## EXTRACT PROVIDED

Contributions to Permissionless Decentralized Networks for Digital Currencies Based on Delegated Proof of Stake
Publication . Morais, Rui Pedro Bernardo de; Crocker, Paul Andrew; Sousa, Simão Melo de
With the growing and flourishing of human societies came the desire to exchange what
was deemed as valuable, be it a good or a service. Initially this exchange was made directly
through barter, either synchronously or asynchronously with debt. The first had
the downside of requiring coincidence of wants and the second the need for trust. Both
were very inefficient and did not scale well. So, what we call money was invented, which
is nothing more than a good that is used as medium of exchange between other goods and
services. Since then, money has changed form and has acquired new functions, namely
unit of account and store of value. The most recent form of money is digital currency. This
money cannot be transferred physically like other forms, so it needs a digital network to
be transferred, which can have different characteristics.
This thesis concerns a specific type of networks for digital currencies: permissionless,
meaning that any participant can have read and write access to the network; decentralized,
meaning that no single entity controls the network; and that use Delegated Proof of Stake
(DPoS) as a Sybil defence mechanism, to prevent the network from being controlled by
malicious actors that create numerous false identities.
Its research tries to fulfil the vision that a network for digital currencies, besides being
permissionless and decentralized, should be scalable, monetary policy agnostic, anonymous
and have high performance. Three different layers of the network are studied: the
communication layer, responsible for sending and receiving messages, the transaction
layer, responsible for validating those messages, and the consensus layer, responsible for
reaching agreement on the state of the network.
The first two goals can be achieved in the communication layer. On one hand, a vertical
way to scale the system is proposed composed of a peer management and traffic prioritization
design based on DPoS, offering an alternative to highly disseminated fee-based
models. On the other hand, a horizontal way to scale is presented through database sharding.
In the transaction layer, a general framework to make DPoS compatible with anonymity is
described. More specifically, two different approaches to achieve amount anonymity are
proposed: one based on multi-party computation and the other on the Diffie-Hellman
key exchange. Finally, a new decoy selection algorithm, called SimpleDSA, is developed
to improve sender anonymity.

## PROBLEM TO SOLVE
Echo the passage of the thesis abstract on decentralized digital currency networks from "This thesis concerns" up to and including "numerous false identities.".

(Rows of pointing data)
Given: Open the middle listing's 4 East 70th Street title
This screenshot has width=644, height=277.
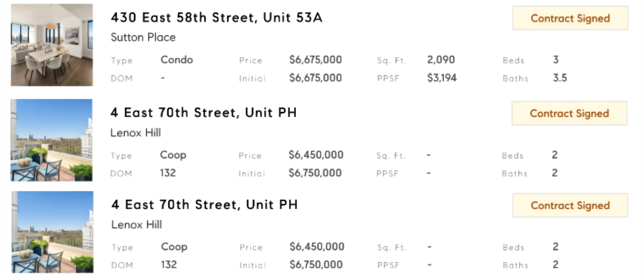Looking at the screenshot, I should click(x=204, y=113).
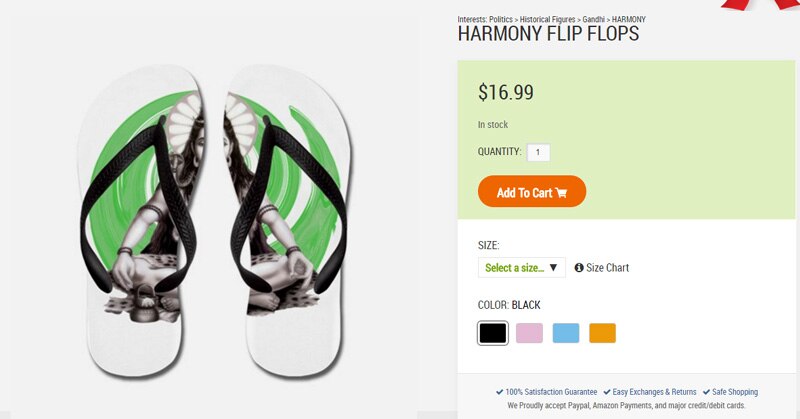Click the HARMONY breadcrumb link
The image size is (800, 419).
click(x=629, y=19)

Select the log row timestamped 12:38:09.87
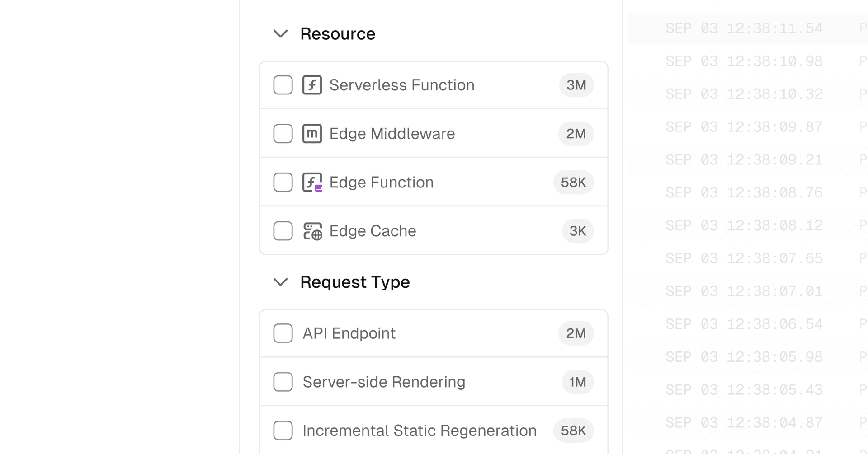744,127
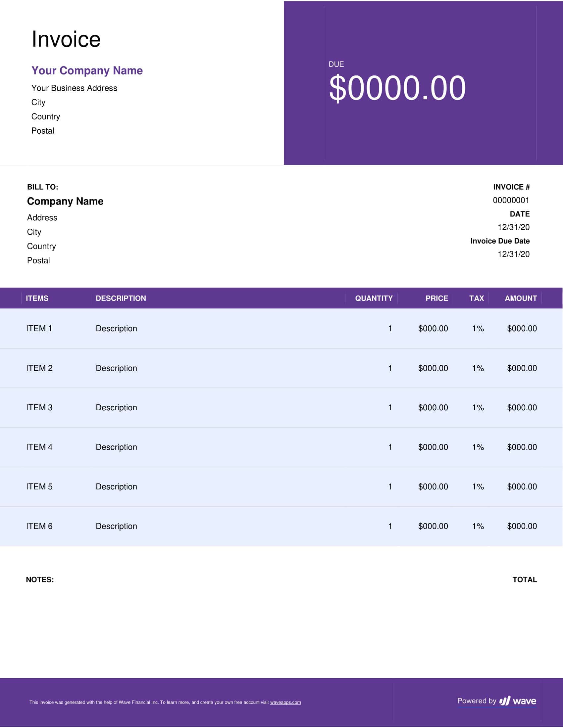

## ANSWER BELOW
This thesis concerns a specific type of networks for digital currencies: permissionless,
meaning that any participant can have read and write access to the network; decentralized,
meaning that no single entity controls the network; and that use Delegated Proof of Stake
(DPoS) as a Sybil defence mechanism, to prevent the network from being controlled by
malicious actors that create numerous false identities.